### Record excerpts
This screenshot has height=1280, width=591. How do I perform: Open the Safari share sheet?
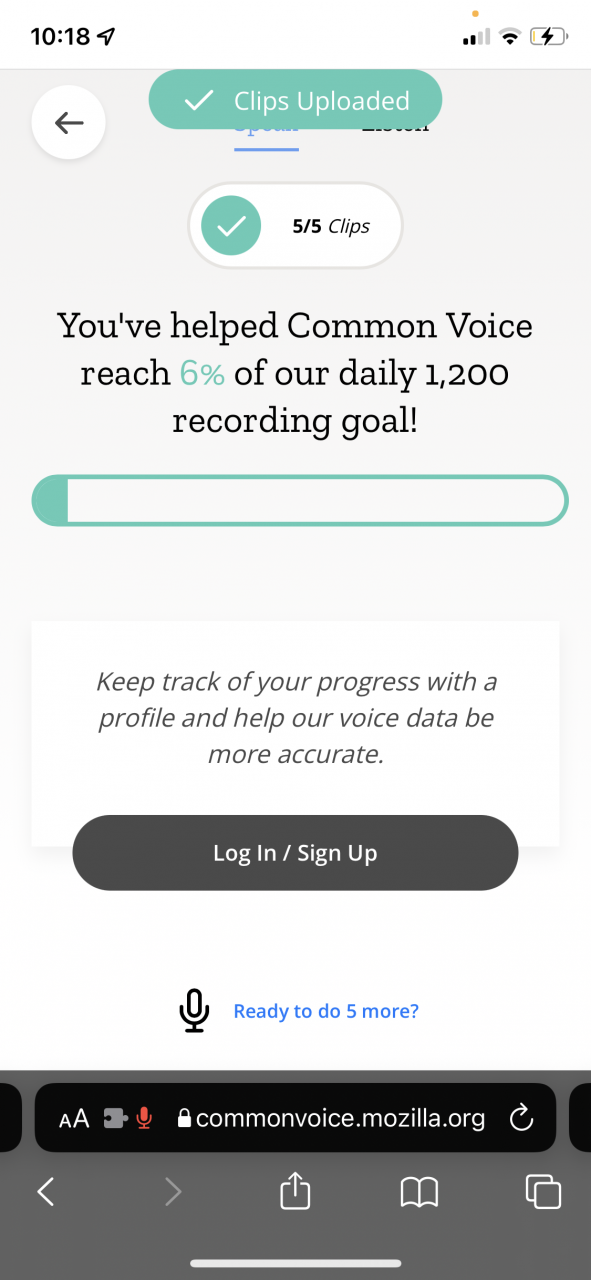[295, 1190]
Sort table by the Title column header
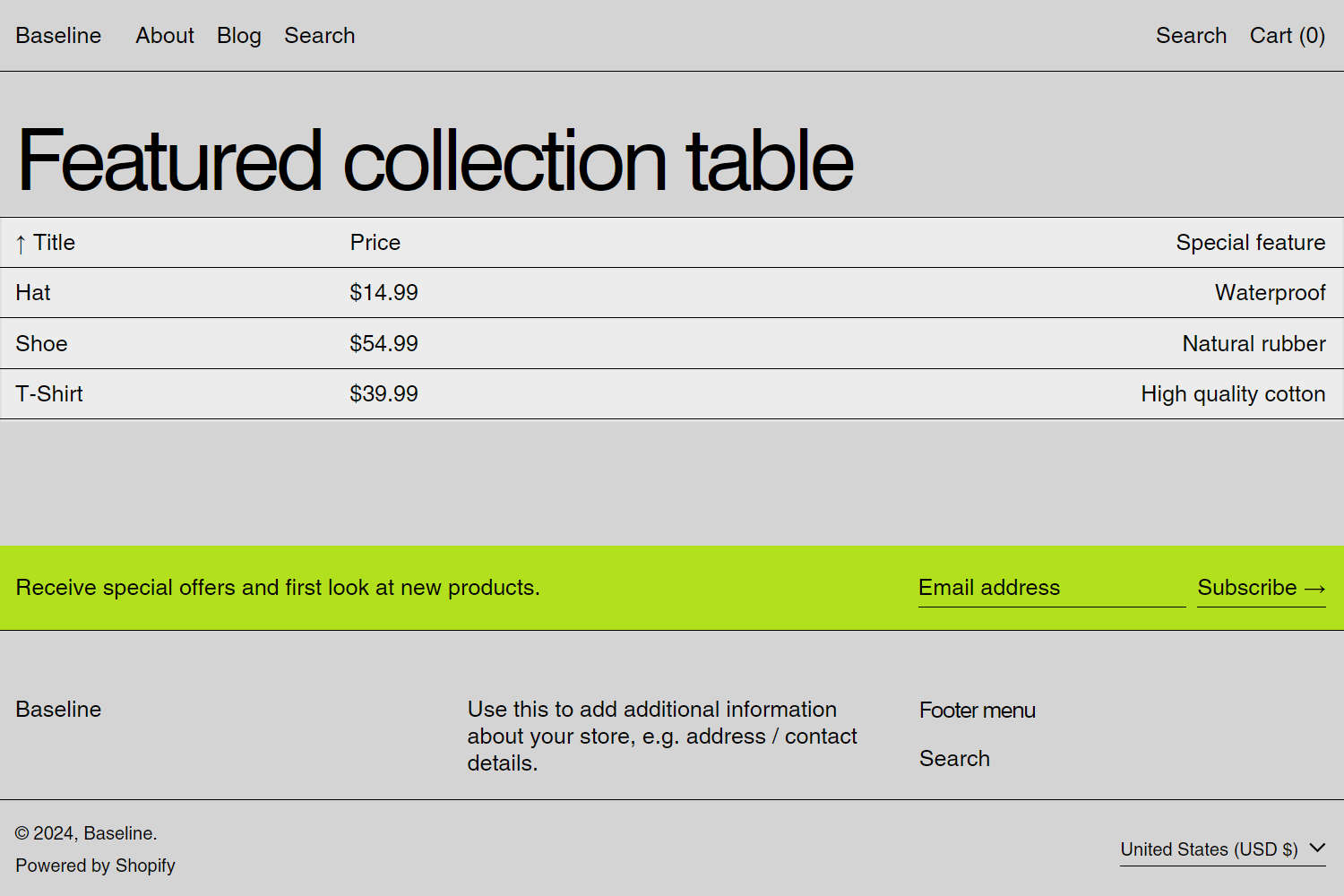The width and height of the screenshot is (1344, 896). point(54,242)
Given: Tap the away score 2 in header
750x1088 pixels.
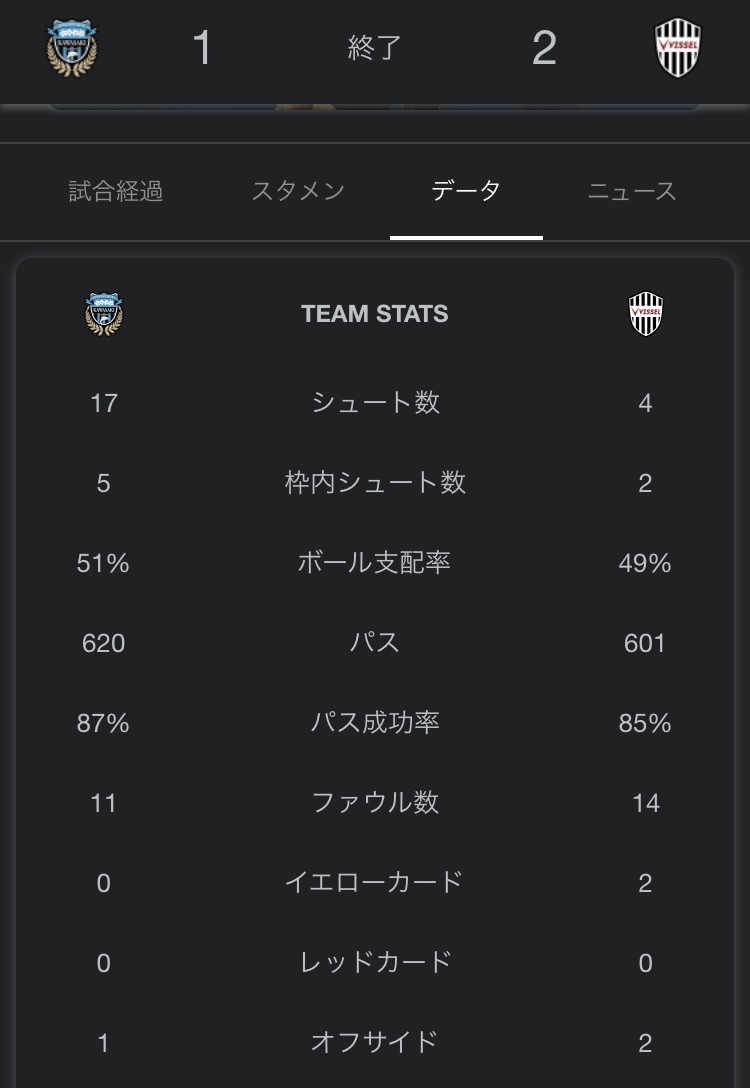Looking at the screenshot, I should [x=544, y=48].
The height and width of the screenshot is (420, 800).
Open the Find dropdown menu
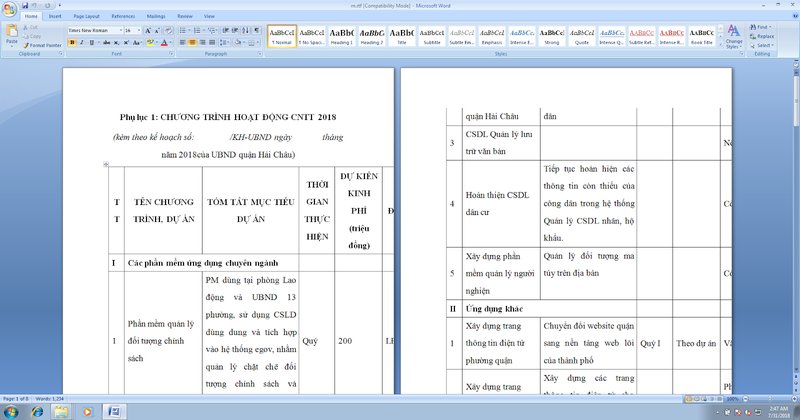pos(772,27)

### Work request
Return the lines exactly, from the one containing "750x1088 pixels." through the last line above, including both ends and excluding every picture.

### Exercise result
750x1088 pixels.
Looking at the screenshot, I should [x=544, y=48].
The height and width of the screenshot is (420, 800).
Open the Find dropdown menu
pos(772,27)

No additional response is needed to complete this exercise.